Según Mejía, Lilís tenía en uno de sus bolsillos el papelito que le había mandado con un niño una de sus amantes, pero que no leyó acaso porque pensó que le pedía dinero. Lo que decía el papelito, según Mejía, era que Horacio Vásquez y Mon Cáceres encabezaban una conjura para matarlo en Moca.
Trujillo 50 años después
El general Rafael Leónidas Trujillo Molina no era presidente cuando lo mataron, era el dueño del poder en el que actuaban colaboradores. Sabía de una conspiración, pero no la consideró importante.
Bernard Diederich en el libro “Trujillo, la muerte del dictador”, página 93, dice que aquel 30 de mayo de 1961 había sido un martes común.
A eso de las 10:00 de la noche, empero, empezó una tempestad con algunos períodos de relativa calma que terminaría de pasar 17 años después, tras la toma de posesión de Antonio Guzmán Fernández el 16 de agosto de 1978.
En la página 5 Diederich describe el momento de la muerte: “(…) uno de los complotados levantó su revólver colocándolo a quemarropa y apretó el gatillo.
Trujillo se inclinó hacia delante y, mientras su figura se recortaba clara en las luces mortecinas de su automóvil, dio varios pasos vacilantes en la carretera hacia su amado San Cristóbal y luego, dando media vuelta, se movió torpemente hacia Ciudad Trujillo. Primero cayó de rodillas y luego se fue de bruces, con un brazo alargado en dirección de la ciudad. Segundos después recibía un tiro de gracia.
Pero ya estaba muerto, con cinco balas en el cuerpo, cuando se desplomó en la carretera”.
Una mirada lateral
¿Por qué, enterados de que se tramaba contra su vida, estos tres titanes de la política dominicana no hicieron algo en su momento para evitar la encerrona? ¿Es imposible el análisis de las coyunturas cuando se está en el centro del sistema?
Emile Durkheim, autor de un estudio clásico a finales del siglo xix sobre el suicidio, demuestra que las enfermedades mentales no lo explican, ni la constitución biológica, ni los efectos ambientales.

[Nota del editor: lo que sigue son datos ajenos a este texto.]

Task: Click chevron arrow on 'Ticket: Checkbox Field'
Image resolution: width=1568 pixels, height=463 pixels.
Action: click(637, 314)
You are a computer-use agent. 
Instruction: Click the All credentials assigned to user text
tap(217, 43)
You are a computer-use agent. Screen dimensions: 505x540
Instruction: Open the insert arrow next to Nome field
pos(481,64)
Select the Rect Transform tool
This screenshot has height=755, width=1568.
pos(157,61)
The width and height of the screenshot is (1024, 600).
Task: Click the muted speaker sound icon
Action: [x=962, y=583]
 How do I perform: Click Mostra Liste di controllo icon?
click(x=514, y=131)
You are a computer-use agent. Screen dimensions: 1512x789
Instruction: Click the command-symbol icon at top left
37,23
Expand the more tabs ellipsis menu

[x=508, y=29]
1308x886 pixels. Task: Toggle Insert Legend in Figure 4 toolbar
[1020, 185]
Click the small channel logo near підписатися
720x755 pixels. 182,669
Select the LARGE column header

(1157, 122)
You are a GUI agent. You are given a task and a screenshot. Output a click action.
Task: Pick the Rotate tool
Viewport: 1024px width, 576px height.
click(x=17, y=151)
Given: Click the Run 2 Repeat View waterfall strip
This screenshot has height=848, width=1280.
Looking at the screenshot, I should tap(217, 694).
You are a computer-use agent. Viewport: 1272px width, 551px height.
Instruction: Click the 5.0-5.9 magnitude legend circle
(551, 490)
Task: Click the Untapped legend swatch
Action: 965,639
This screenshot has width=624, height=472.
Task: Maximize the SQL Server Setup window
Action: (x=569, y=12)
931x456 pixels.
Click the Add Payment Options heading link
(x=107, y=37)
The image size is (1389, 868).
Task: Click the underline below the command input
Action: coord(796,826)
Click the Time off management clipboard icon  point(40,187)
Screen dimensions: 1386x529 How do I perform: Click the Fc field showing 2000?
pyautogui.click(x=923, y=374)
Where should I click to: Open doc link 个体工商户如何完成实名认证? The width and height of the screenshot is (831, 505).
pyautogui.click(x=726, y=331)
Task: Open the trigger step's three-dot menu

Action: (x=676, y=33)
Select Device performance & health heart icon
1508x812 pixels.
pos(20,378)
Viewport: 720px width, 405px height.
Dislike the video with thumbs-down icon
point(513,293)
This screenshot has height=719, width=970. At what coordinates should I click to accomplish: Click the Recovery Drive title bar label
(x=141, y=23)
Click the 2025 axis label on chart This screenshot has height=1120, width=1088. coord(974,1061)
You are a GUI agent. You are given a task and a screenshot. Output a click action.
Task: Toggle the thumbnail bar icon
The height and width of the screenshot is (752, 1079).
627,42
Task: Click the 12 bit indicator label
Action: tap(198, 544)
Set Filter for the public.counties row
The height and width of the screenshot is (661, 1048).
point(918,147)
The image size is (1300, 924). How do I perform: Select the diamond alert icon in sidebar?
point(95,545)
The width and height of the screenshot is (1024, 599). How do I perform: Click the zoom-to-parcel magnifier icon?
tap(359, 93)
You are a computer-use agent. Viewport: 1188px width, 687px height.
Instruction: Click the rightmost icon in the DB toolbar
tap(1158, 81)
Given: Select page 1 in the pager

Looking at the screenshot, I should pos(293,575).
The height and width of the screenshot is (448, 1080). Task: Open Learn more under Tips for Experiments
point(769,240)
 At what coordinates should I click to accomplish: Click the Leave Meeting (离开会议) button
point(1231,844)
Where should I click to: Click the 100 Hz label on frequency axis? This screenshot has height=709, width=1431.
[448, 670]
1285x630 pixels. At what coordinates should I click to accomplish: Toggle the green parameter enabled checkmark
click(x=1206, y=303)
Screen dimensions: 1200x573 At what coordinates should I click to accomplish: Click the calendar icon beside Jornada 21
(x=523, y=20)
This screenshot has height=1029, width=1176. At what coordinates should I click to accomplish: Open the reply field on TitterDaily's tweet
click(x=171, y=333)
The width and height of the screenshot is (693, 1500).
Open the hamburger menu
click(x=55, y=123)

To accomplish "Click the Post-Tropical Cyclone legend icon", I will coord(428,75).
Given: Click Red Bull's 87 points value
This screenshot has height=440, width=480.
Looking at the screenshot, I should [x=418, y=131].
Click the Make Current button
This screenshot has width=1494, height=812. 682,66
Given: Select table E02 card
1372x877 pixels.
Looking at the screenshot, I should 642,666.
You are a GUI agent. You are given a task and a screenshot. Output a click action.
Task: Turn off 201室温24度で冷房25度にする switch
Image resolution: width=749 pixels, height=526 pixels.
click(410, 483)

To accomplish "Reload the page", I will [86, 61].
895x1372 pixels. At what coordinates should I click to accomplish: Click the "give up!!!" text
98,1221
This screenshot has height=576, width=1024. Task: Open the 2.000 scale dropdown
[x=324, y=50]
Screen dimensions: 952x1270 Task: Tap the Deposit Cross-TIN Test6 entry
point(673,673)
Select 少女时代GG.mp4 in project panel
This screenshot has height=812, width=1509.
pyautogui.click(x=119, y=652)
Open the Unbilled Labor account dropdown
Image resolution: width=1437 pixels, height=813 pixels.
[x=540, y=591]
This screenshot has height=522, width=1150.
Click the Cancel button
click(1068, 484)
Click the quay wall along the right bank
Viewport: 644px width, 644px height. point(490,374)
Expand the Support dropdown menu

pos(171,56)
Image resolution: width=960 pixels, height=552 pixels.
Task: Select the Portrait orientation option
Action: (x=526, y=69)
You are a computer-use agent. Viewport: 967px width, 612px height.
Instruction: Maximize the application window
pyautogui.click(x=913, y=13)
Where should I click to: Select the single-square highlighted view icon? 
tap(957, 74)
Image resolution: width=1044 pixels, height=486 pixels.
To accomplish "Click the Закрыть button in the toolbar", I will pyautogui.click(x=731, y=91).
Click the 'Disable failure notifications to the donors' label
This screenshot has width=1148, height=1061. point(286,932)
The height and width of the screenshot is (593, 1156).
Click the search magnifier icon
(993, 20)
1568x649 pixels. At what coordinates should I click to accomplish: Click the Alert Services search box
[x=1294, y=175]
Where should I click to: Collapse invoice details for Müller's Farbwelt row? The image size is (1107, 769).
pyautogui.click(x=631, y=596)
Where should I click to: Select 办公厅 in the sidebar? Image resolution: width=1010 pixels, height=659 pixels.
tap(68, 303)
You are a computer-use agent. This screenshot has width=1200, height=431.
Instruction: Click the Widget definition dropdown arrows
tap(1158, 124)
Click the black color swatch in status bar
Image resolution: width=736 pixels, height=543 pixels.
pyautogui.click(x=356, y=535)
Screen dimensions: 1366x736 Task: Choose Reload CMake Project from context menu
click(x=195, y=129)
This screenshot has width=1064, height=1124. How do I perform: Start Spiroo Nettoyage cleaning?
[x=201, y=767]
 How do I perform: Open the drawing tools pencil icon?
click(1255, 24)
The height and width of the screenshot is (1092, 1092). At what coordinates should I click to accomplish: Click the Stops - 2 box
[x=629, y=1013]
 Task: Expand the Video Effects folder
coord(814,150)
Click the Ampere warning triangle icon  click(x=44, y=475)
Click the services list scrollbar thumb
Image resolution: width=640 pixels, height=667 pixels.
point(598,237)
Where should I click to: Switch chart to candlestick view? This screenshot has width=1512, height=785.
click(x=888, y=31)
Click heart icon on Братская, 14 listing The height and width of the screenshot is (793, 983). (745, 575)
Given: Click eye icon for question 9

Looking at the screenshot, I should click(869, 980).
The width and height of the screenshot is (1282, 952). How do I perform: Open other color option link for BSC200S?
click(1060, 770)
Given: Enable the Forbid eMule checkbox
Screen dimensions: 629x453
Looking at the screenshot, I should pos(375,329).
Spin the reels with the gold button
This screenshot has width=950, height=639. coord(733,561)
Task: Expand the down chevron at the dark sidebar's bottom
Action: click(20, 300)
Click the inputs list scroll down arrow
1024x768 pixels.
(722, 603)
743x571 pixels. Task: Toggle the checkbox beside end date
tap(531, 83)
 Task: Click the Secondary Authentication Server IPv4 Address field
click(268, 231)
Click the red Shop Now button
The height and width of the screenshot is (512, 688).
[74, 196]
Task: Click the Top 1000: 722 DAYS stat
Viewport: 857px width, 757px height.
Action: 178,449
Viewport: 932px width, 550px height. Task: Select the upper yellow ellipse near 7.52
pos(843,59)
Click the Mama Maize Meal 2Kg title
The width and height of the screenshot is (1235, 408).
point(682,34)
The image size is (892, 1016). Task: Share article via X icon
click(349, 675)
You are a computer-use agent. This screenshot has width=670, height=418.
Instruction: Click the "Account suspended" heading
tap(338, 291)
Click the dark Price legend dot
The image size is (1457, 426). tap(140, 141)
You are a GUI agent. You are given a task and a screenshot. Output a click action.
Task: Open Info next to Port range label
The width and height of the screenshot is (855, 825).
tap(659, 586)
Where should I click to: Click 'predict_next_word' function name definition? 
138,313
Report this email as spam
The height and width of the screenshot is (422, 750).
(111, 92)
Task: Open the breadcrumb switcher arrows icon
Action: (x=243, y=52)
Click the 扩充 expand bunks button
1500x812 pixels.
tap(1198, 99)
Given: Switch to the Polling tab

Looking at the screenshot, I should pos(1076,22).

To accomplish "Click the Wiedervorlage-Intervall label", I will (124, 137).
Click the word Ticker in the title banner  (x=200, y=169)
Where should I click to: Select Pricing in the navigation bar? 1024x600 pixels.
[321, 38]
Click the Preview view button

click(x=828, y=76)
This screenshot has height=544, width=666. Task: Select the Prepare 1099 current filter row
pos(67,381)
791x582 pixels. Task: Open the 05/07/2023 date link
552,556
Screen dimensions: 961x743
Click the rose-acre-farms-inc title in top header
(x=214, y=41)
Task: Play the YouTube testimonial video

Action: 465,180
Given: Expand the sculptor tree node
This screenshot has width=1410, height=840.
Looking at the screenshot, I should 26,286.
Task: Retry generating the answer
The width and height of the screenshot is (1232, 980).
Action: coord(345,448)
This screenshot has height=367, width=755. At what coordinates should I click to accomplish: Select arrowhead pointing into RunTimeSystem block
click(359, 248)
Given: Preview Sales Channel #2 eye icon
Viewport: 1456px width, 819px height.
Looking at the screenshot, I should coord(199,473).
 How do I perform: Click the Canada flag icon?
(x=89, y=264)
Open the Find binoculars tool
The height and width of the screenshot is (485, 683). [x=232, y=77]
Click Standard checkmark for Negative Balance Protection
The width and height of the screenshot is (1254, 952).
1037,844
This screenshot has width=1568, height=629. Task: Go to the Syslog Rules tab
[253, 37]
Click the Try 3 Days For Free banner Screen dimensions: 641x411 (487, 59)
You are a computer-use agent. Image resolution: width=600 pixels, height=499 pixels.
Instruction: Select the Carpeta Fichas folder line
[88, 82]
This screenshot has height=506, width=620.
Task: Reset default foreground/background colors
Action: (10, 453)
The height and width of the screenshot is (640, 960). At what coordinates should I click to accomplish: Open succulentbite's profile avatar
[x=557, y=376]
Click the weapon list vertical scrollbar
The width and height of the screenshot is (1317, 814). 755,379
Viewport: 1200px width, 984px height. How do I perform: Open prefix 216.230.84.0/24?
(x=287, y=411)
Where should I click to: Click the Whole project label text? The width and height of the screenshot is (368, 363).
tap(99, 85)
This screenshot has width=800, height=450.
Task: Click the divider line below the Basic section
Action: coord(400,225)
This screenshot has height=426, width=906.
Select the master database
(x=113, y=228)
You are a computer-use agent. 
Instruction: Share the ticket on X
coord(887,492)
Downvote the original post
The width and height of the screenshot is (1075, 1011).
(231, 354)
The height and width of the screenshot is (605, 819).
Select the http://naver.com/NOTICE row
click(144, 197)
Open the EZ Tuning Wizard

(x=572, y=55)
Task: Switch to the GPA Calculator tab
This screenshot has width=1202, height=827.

Describe el suicidio egoísta, por un excesivo individualismo; el altruista, generado por el excesivo vinculo con el grupo; anómico, por debilitamiento de las normas sociales, y el fatalista, cuando el sujeto pierde la esperanza de poder cambiar sus condiciones de vida bajo la presión de un control social excesivo.
Estos tres hombres tuvieron en común que, perdido el impulso personal, no veían un sucesor oportuno. Lilís no lo tenía, Mon había empezado a descartar a Federico Velázquez y a mirar a Francisco José Peynado.
Trujillo, descorazonado con su hijo, seguía, como los otros, mandando de oficio. Los tres acogieron el suicidio magnífico, el que no incluyó Durkheim, como solución de la encerrona personal a la que habían llegado.
Un buen gobierno—Hombre honrado
Si Mon Cáceres hubiera concluido el mandato para el que fue elegido, acaso la nación dominicana no habría pasado por el mal momento de ver borrada su soberanía. La Convención dominico-americana le aportó buen dinero, que manejó con honradez.